2. The document similarity calculation device according to Claim 1, wherein the unit of transforming matrix of word frequency in document is configured to transform the matrix of word frequency in document by replacing the row composed of the elements with respect to every word included in the stored associative word group with a row each element of which is the sum of the elements with respect to every word included in the associative word group respectively.
3. The document similarity calculation device according to Claim 1 further comprising a unit of extracting associative word group for extracting an associative word group based on the transformed matrix of word frequency in document, wherein the unit of storing associative word group is configured to store the extracted associative word group.
4. The document similarity calculation device according to Claim 3, wherein the unit of extracting associative word group is configured to extract the associative word group by decomposing a singular value of the transformed matrix of word frequency in document.
5. The document similarity calculation device according to Claim 1, wherein the unit of calculating similarity is configured to calculate the similarity based on the generated matrix of word frequency in document if the number of documents as the base of generating the matrix of word frequency in document is smaller than a preset threshold value.
6. The document similarity calculation device according to Claim 1 further comprising:
a unit of accepting search word for accepting a search word inputted by a user;
a unit of extracting associative document for extracting an associative document associated with the accepted search word;
a unit of extracting similar document for extracting a similar document analogous to the extracted associative document based on the calculated similarity; and
a unit of outputting search result for outputting information for identifying the extracted associative document and the extracted similar document.
7. A document similarity calculation method for calculating a similarity indicating a degree of how much a plurality of documents are similar to one another, the document similarity calculation method comprising:
prestoring an associative word group composed of words associated with one another;
generating a matrix of word frequency in document which is a matrix each element of which is the frequency of a word present in a document with respect to each combination of the word and the document;
transforming the generated matrix of word frequency in document based on the stored associative word group so as to reduce the number of dimensions of the matrix of word frequency in document; and
calculating the similarity based on the transformed matrix of word frequency in document.
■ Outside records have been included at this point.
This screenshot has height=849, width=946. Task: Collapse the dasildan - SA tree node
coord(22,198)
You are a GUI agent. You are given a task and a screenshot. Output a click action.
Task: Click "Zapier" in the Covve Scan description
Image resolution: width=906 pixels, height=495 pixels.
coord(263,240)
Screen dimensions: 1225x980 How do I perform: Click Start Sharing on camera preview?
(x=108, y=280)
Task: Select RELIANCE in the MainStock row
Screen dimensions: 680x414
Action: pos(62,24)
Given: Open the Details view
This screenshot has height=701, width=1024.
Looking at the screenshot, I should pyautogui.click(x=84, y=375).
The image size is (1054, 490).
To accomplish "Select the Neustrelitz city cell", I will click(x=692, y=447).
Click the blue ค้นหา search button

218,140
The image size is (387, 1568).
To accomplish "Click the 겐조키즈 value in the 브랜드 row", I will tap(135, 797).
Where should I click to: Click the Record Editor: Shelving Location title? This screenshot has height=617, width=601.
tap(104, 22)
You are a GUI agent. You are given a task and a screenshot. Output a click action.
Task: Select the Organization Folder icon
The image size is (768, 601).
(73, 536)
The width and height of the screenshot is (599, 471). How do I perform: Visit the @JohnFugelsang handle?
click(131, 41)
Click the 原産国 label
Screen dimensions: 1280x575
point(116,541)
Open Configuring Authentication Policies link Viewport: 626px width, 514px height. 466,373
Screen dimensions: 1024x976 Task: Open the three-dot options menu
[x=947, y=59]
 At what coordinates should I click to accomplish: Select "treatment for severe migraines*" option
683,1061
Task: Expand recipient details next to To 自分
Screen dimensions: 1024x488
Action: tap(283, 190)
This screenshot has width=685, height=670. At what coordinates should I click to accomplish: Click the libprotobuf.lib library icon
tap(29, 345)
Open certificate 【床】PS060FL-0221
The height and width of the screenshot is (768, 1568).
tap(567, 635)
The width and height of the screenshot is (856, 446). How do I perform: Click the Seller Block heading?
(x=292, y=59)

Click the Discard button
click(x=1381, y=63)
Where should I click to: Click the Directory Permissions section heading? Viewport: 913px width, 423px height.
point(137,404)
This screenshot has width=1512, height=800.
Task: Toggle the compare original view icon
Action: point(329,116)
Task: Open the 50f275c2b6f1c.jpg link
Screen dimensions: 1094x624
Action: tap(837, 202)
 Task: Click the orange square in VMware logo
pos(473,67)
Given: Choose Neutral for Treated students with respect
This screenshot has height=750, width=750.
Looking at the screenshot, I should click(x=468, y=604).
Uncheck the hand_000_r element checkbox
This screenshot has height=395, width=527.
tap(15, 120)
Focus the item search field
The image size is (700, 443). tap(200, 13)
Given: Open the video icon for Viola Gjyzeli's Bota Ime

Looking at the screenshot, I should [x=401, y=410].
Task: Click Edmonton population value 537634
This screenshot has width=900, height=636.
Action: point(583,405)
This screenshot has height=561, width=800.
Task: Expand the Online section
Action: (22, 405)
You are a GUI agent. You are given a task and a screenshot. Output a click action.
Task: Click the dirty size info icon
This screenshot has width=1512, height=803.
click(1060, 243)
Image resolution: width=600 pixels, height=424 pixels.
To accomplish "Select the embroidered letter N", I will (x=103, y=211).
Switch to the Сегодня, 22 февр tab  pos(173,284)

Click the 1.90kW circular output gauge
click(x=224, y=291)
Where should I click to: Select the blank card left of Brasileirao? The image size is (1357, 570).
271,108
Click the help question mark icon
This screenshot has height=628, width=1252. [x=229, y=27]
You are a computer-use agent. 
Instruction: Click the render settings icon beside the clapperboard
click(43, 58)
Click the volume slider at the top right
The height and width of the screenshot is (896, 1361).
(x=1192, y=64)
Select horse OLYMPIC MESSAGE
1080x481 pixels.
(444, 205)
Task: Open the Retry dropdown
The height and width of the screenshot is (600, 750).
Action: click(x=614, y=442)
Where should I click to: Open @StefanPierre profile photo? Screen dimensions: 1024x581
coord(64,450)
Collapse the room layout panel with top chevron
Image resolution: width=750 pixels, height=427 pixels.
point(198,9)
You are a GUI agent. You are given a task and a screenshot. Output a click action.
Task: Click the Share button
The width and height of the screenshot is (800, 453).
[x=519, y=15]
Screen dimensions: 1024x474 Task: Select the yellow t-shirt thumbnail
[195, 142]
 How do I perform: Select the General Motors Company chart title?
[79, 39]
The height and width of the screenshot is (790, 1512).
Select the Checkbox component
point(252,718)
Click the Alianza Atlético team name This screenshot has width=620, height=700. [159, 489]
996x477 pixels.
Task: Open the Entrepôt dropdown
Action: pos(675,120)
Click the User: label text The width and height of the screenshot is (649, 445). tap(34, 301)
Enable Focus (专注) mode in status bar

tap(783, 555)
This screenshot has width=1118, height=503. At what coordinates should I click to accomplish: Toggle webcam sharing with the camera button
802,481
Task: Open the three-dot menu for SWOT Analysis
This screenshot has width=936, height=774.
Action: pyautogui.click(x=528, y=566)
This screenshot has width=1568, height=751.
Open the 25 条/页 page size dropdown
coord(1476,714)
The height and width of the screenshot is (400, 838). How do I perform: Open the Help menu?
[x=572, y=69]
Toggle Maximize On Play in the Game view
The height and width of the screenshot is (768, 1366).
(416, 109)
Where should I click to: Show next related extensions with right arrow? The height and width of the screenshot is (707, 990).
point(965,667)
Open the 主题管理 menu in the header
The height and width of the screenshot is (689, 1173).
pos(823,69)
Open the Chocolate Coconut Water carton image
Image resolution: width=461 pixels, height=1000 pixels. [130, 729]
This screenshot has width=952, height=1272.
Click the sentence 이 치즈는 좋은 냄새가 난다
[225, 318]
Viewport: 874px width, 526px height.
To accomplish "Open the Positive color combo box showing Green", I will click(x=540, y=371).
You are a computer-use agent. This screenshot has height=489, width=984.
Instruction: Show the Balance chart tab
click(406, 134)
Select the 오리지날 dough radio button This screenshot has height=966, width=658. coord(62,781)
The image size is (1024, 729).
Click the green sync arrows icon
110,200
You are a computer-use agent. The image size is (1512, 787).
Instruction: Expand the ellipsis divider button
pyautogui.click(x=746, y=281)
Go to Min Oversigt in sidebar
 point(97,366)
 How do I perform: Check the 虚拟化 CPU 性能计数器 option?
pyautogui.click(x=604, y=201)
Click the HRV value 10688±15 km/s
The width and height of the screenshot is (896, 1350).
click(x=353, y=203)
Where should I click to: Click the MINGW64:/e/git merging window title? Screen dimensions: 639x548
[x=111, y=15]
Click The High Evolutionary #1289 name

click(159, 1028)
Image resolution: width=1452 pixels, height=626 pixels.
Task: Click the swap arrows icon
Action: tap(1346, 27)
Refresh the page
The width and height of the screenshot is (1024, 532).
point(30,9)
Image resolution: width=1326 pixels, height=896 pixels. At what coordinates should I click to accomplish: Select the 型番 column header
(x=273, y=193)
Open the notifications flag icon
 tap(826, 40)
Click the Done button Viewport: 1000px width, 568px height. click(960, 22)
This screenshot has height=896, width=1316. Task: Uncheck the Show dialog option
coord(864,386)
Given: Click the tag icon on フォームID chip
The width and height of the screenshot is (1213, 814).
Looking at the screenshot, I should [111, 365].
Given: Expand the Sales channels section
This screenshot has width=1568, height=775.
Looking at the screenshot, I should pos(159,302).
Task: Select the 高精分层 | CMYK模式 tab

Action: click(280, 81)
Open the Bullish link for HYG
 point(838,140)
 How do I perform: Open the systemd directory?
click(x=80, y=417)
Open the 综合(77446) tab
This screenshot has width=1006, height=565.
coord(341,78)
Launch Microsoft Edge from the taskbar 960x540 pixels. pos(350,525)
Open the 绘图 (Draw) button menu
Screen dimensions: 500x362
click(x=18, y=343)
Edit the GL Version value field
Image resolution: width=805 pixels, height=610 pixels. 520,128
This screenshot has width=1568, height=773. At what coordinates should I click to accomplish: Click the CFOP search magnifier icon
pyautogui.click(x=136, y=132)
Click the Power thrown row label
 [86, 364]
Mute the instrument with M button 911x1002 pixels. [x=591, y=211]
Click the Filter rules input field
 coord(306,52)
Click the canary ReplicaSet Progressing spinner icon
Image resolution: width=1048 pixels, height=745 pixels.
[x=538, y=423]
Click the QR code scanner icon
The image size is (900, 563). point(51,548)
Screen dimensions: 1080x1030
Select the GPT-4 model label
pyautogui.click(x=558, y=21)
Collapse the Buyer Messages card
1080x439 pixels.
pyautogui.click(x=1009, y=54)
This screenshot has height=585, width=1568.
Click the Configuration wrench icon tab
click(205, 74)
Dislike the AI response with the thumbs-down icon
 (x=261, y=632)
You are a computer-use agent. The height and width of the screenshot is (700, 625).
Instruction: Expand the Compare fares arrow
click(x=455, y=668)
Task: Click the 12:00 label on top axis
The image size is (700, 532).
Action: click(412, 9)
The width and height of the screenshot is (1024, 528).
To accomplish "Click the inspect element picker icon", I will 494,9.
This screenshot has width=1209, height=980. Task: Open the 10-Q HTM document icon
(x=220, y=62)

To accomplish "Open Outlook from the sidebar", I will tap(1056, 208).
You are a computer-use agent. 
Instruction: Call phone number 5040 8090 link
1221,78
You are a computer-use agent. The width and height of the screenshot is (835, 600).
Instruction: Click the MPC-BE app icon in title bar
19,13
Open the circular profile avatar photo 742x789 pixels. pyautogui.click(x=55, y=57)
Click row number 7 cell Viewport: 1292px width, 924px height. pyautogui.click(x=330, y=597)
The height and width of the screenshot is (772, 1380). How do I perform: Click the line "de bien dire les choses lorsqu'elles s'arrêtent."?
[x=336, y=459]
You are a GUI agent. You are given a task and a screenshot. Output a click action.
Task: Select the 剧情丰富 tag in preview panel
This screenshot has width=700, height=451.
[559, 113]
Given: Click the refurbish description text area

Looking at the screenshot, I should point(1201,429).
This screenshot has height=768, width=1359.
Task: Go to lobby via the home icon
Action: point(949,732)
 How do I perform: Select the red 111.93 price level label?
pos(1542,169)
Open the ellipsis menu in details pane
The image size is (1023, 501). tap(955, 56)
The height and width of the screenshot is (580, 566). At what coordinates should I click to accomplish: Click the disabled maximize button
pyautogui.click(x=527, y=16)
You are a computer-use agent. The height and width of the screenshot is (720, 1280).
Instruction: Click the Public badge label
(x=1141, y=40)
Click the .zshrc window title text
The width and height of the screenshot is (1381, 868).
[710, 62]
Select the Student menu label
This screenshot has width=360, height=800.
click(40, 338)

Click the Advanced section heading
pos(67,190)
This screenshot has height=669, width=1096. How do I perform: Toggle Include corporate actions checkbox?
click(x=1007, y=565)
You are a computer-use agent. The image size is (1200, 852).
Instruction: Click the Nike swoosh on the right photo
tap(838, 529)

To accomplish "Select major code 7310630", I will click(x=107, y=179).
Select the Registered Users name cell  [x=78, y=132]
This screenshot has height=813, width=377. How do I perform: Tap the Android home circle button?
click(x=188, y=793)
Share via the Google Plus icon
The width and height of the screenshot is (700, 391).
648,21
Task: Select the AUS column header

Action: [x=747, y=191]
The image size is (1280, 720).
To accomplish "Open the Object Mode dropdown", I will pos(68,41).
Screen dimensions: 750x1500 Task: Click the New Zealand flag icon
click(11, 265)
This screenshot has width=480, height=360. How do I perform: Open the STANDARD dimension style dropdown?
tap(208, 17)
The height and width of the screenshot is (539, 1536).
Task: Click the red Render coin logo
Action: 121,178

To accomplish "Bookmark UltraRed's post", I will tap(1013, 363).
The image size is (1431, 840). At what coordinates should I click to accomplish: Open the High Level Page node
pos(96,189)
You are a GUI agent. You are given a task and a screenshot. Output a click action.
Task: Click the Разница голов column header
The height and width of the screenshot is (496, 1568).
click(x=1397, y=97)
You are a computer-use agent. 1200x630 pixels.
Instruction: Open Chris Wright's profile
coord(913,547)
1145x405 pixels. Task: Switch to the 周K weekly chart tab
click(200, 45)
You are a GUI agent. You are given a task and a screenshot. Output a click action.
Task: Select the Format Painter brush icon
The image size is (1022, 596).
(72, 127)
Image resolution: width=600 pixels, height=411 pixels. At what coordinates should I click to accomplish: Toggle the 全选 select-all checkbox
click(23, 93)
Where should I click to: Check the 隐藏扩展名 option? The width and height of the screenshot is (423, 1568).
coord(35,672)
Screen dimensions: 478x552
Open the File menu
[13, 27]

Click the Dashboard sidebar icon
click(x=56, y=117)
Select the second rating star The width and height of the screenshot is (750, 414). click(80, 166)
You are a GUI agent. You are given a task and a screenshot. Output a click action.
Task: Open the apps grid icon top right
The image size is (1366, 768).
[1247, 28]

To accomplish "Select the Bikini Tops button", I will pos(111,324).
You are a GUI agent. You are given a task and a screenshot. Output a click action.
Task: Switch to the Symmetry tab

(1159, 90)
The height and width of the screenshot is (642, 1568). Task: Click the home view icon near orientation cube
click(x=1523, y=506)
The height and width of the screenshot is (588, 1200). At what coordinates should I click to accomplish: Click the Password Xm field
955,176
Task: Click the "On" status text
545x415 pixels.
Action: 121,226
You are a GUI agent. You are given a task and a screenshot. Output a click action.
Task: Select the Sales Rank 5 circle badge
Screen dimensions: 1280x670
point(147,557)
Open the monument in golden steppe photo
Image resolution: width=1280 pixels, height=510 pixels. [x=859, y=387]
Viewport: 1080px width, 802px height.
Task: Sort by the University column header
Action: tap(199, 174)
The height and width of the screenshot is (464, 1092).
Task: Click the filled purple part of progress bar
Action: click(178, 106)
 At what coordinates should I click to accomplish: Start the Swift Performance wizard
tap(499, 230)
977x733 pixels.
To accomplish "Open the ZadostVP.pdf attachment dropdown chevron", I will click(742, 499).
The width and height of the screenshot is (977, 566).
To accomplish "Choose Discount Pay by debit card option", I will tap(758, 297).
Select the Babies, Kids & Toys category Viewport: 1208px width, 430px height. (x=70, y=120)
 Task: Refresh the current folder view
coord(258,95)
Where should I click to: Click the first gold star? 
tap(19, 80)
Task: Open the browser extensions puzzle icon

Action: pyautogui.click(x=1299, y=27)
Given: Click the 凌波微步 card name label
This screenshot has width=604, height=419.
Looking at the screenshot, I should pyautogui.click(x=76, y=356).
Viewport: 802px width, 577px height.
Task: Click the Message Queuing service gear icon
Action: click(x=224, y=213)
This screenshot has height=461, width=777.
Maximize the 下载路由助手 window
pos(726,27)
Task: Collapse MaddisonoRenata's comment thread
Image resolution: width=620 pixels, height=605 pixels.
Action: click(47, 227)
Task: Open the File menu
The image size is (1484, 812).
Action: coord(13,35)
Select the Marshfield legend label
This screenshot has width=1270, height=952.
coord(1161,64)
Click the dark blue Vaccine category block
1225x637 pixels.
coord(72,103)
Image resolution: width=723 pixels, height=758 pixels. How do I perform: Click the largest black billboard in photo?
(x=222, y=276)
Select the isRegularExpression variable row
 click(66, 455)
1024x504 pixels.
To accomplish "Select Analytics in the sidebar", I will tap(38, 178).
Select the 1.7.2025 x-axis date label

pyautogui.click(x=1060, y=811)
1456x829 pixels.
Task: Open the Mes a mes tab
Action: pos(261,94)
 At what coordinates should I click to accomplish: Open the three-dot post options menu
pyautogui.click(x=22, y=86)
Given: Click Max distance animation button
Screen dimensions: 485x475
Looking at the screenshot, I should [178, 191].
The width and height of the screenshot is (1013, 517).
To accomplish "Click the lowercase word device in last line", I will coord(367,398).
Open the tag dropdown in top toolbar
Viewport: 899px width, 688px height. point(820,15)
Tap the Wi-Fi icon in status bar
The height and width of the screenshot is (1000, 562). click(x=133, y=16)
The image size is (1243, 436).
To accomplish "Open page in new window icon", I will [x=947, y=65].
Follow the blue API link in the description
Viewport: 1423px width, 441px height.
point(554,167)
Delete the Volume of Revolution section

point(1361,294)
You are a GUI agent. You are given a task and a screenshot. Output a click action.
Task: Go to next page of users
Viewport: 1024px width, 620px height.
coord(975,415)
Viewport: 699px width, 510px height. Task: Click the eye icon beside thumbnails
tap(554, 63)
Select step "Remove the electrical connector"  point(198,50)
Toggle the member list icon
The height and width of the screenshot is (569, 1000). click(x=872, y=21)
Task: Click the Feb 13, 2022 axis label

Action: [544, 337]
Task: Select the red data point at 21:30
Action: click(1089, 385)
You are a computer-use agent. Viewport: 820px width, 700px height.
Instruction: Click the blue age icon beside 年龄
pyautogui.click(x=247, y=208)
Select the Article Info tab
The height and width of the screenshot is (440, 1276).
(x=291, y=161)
8. The document similarity calculation method according to Claim 7, the method comprising: transforming the matrix of word frequency in document by replacing the row composed of the elements with respect to every word included in the stored associative word group with a row each element of which is the sum of the elements with respect to every word included in the associative word group respectively.
9. A medium being readable by an information processing device and storing a document similarity calculation program comprising instructions for causing the information processing device to carry out a process for calculating a similarity indicating a degree of how much a plurality of documents are similar to one another, the process comprising:
prestoring an associative word group composed of words associated with one another;
generating a matrix of word frequency in document which is a matrix each element of which is the frequency of a word present in a document with respect to each combination of the word and the document;
transforming the generated matrix of word frequency in document based on the stored associative word group so as to reduce the number of dimensions of the matrix of word frequency in document; and
calculating the similarity based on the transformed matrix of word frequency in document.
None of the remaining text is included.